2/12/2004 12:39:19 AM

If we say a note-class belongs to shell n if its symmetrical lattice
distance from the unison is sqrt(n), then the first nine shells are
listed below. At shell nine, a new phenomenon emerges--there are two
geometrically distinct (and algebraically distinguishable, using
invariants) kinds of notes in shell nine. At shell 14, we get another
interesting phenomenon--there are no notes in shell 14. In fact, it is
a moat!
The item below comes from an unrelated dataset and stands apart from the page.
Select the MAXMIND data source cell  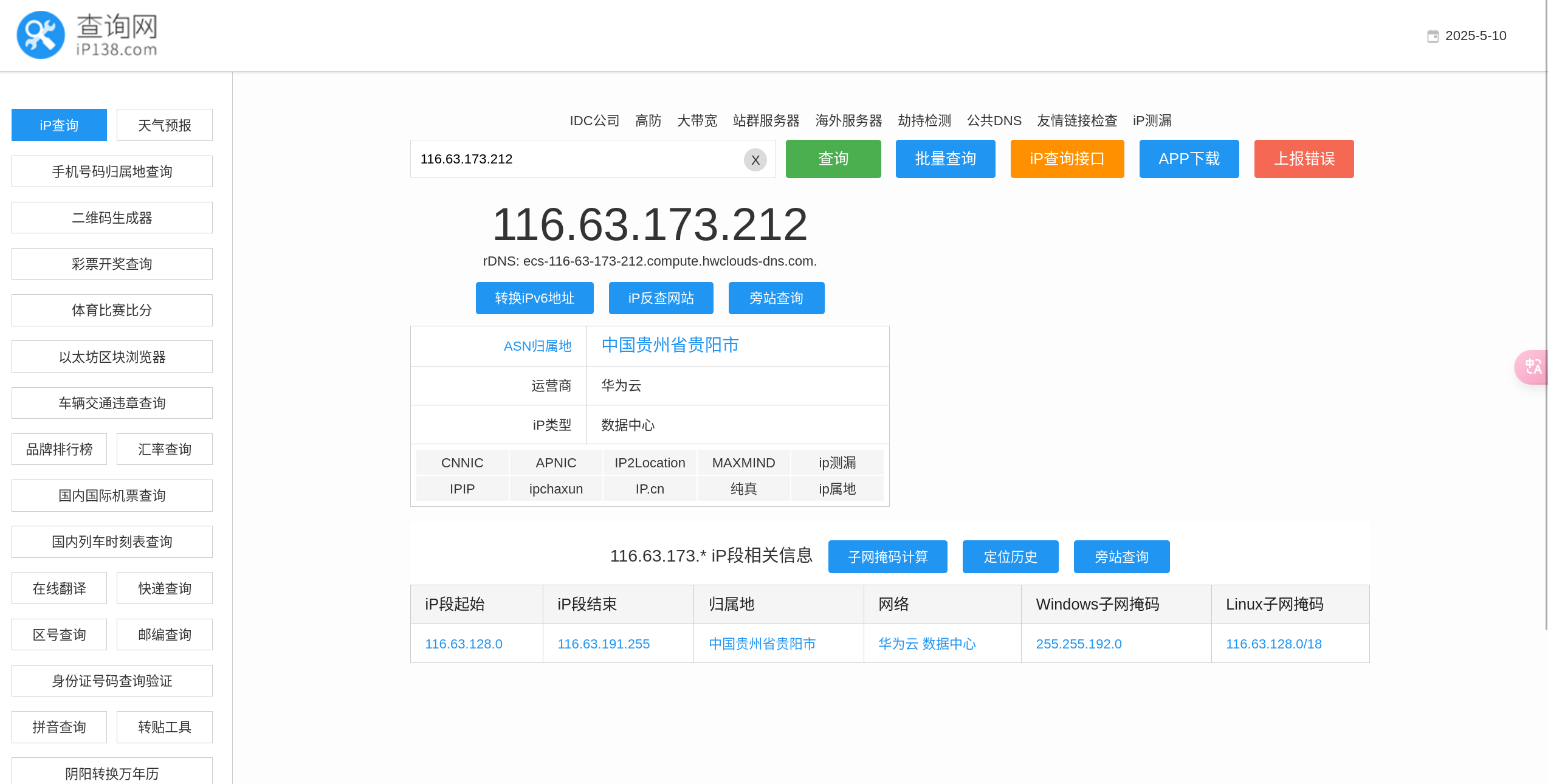pos(743,463)
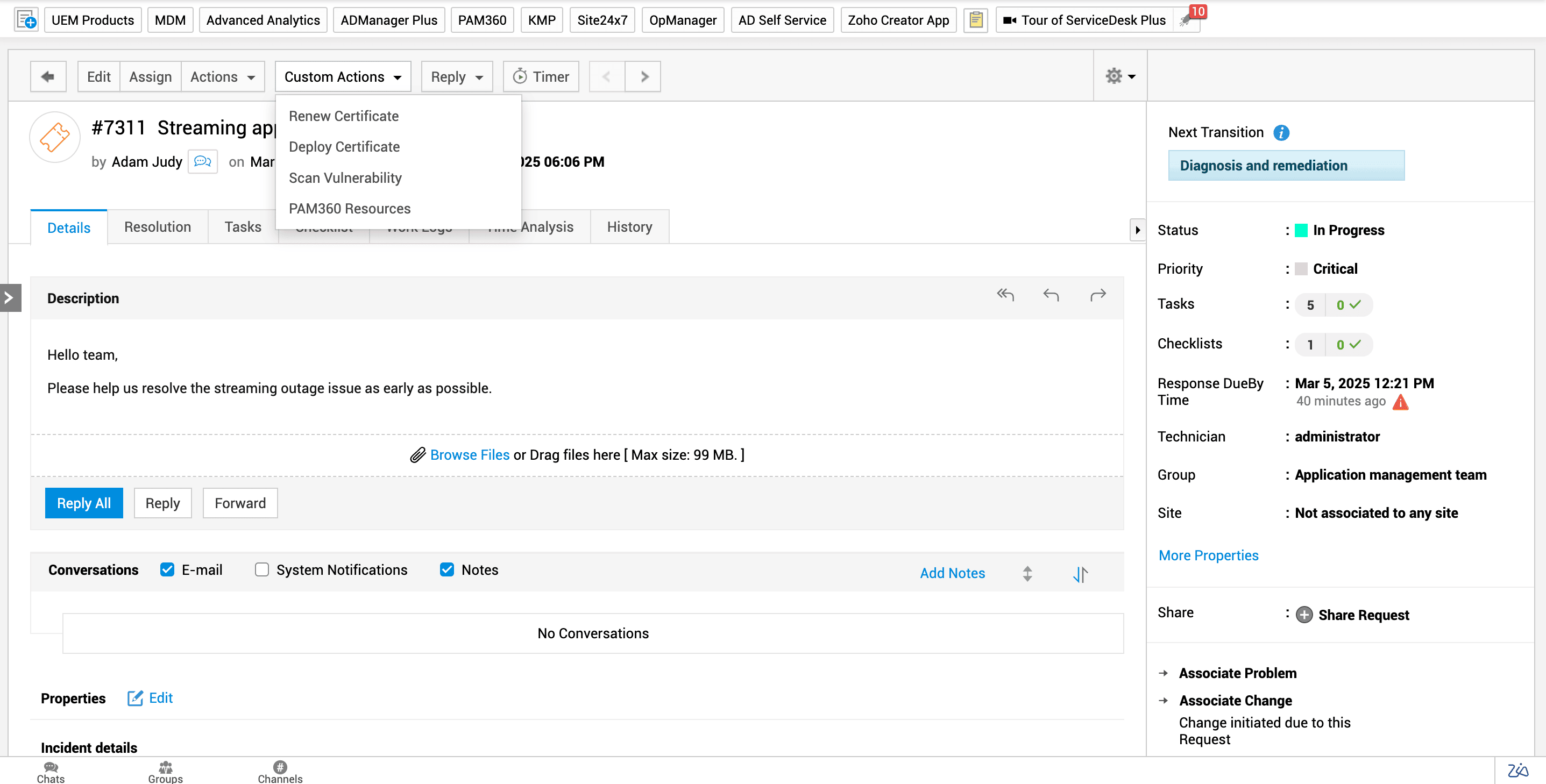Screen dimensions: 1546x784
Task: Click the forward arrow in Description header
Action: [1098, 295]
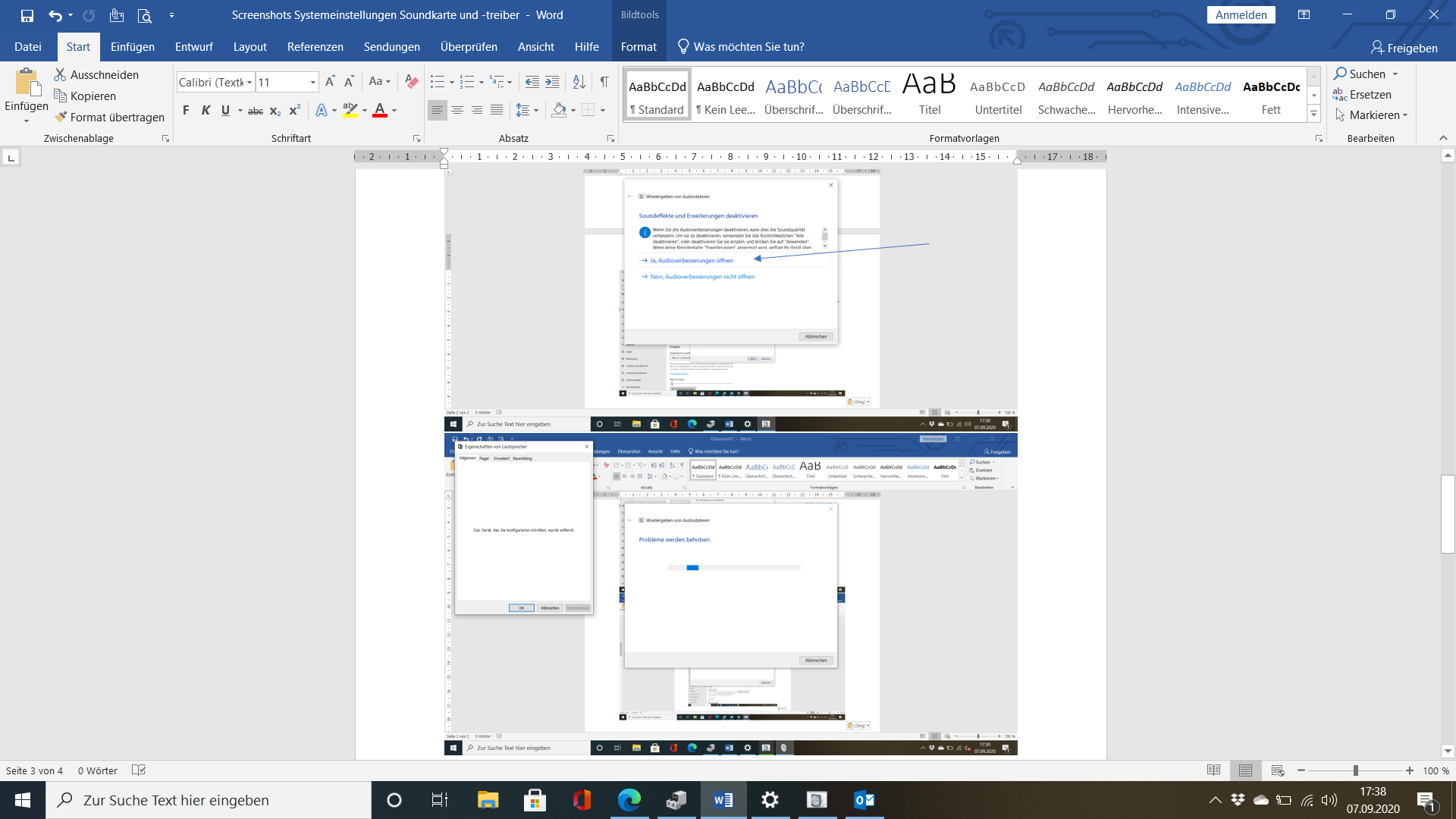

We also get moats at shell 46, shell 56 etc. If we regard what
shell a note belongs in as a measure of its complexity, note that
126/125 and 225/224 (which together generate meantone) are less
complex by this measure than 81/80--and in fact, 2401/2400, lying in
shell 11, is less complex than 81/80 in shell 13.
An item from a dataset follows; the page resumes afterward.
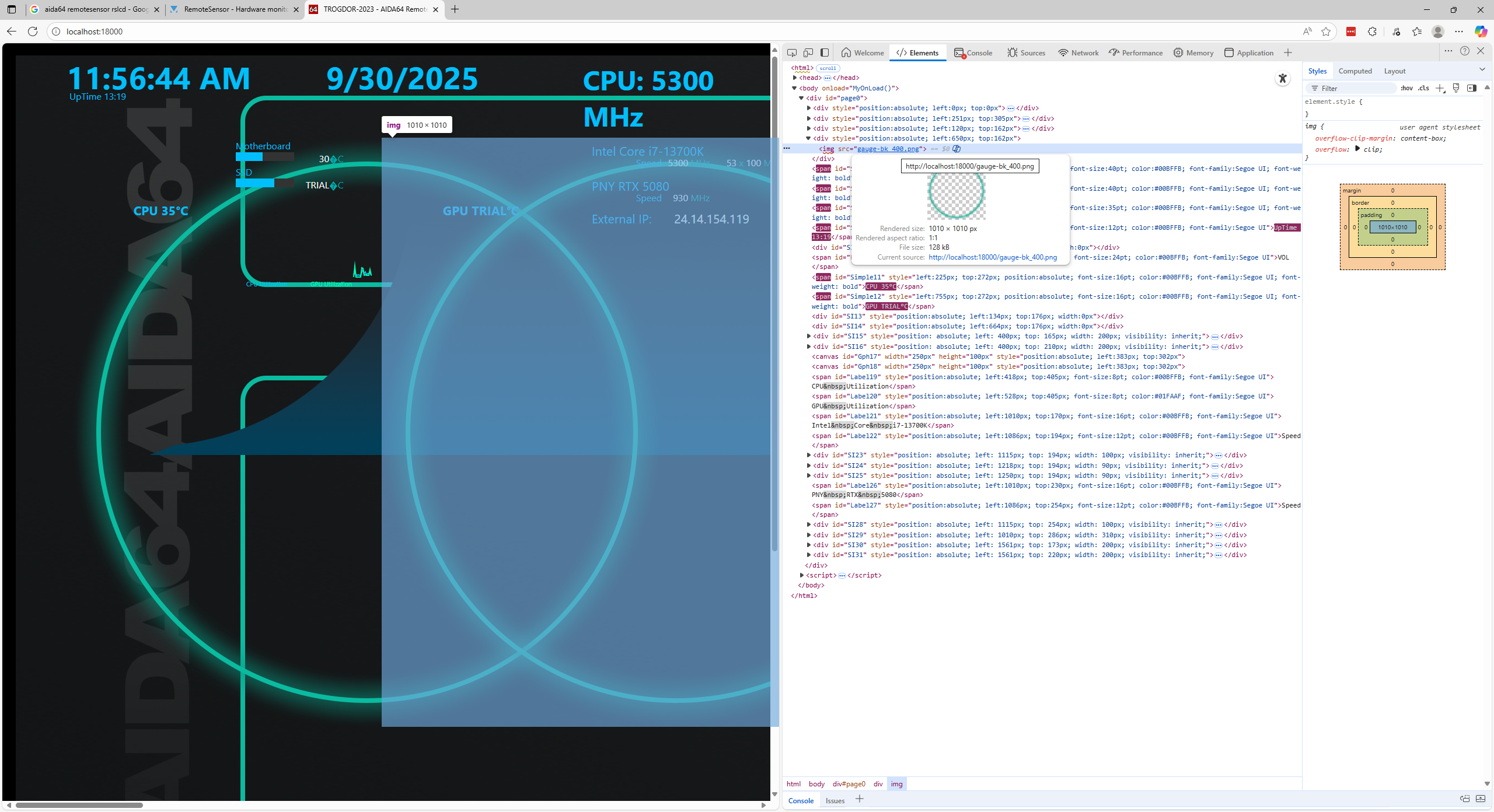Toggle the .cls element classes panel

click(1424, 88)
Shell 2 is interesting because of the special intervals 36/24, 21/20
and 15/14 which are so important when looking at the lattice of chords.
Shell 7 has both 64/63 and 126/125 in it, a fact I exploited in a
piece which progressed from 126/125-planar (Starling) to 64/63-planar
and back again.

Shell 1: 7-limit consonances
{12/7, 3/2, 5/3, 7/5, 8/7, 7/6, 6/5, 5/4, 4/3, 7/4, 8/5, 10/7}

Shell 2: tetrad lattice generators
{48/35, 21/20, 28/15, 40/21, 35/24, 15/14}

Shell 3: conjugates of 9/7, as well as 10/9, 16/15, 25/24, 36/35 and 49/48
{32/21, 28/25, 42/25, 48/25, 64/35, 49/40, 80/49, 35/32, 25/24, 16/15,
36/35, 49/48, 9/5, 9/7, 10/9, 25/14, 96/49, 21/16, 14/9, 60/49, 35/18,
15/8, 25/21, 49/30}

Shell 4: squares of consonances
{32/25, 64/49, 49/32, 49/25, 25/16, 25/18, 50/49, 9/8, 72/49, 16/9,
49/36, 36/25}

Shell 5: conjugates of 9/8 and 50/49
{147/80, 200/147, 75/56, 288/175, 63/50, 288/245, 63/40, 56/45,
175/96, 45/28, 90/49, 192/175, 80/63, 75/49, 245/144, 147/100, 100/63,
175/144, 49/45, 112/75, 98/75, 384/245, 160/147, 245/192}

Shell 6 conjugates of 105=3*5*7
{125/84, 480/343, 105/64, 168/125, 54/35, 35/27, 128/105, 343/240}

Shell 7: conjugates of 28/27, 64/63, 126/125 and 27/25
{384/343, 125/72, 54/49, 27/14, 147/128, 28/27, 256/245, 224/125,
196/125, 343/288, 640/343, 126/125, 216/175, 245/128, 64/63, 576/343,
360/343, 63/32, 147/125, 256/175, 400/343, 343/200, 175/128, 27/25,
40/27, 245/216, 144/125, 250/147, 125/96, 432/245, 45/32, 27/20,
125/98, 128/75, 49/27, 125/112, 343/300, 50/27, 343/320, 175/108,
125/63, 64/45, 192/125, 343/180, 600/343, 75/64, 256/147, 343/192}

Shell 8: squares of tetrad lattice generators
{2304/1225, 441/400, 800/441, 1225/1152, 225/196, 392/225}

Shell 9: there are two varities of shell-nine note-classes

9a: cubes of consonances, including 128/125
{432/343, 27/16, 128/125, 216/125, 32/27, 343/216, 343/250, 512/343,
343/256, 125/108, 500/343, 125/64}

9b: conjugates of 225/224
s92 := {1152/875, 441/250, 225/224, 1600/1029, 1225/768, 375/196,
1728/1225, 189/100, 392/375, 1225/864, 200/189, 343/225, 135/98,
500/441, 875/576, 640/441, 1715/1152, 196/135, 2304/1715, 441/320,
1536/1225, 1029/800, 450/343, 448/225}

🔗Gene Ward Smith <gwsmith@svpal.org>

2/12/2004 12:42:58 AM

--- In tuning-math@yahoogroups.com, "Gene Ward Smith" <gwsmith@s...>
wrote:

> Shell 2 is interesting because of the special intervals 36/24, 21/20
> and 15/14 which are so important when looking at the lattice of chords.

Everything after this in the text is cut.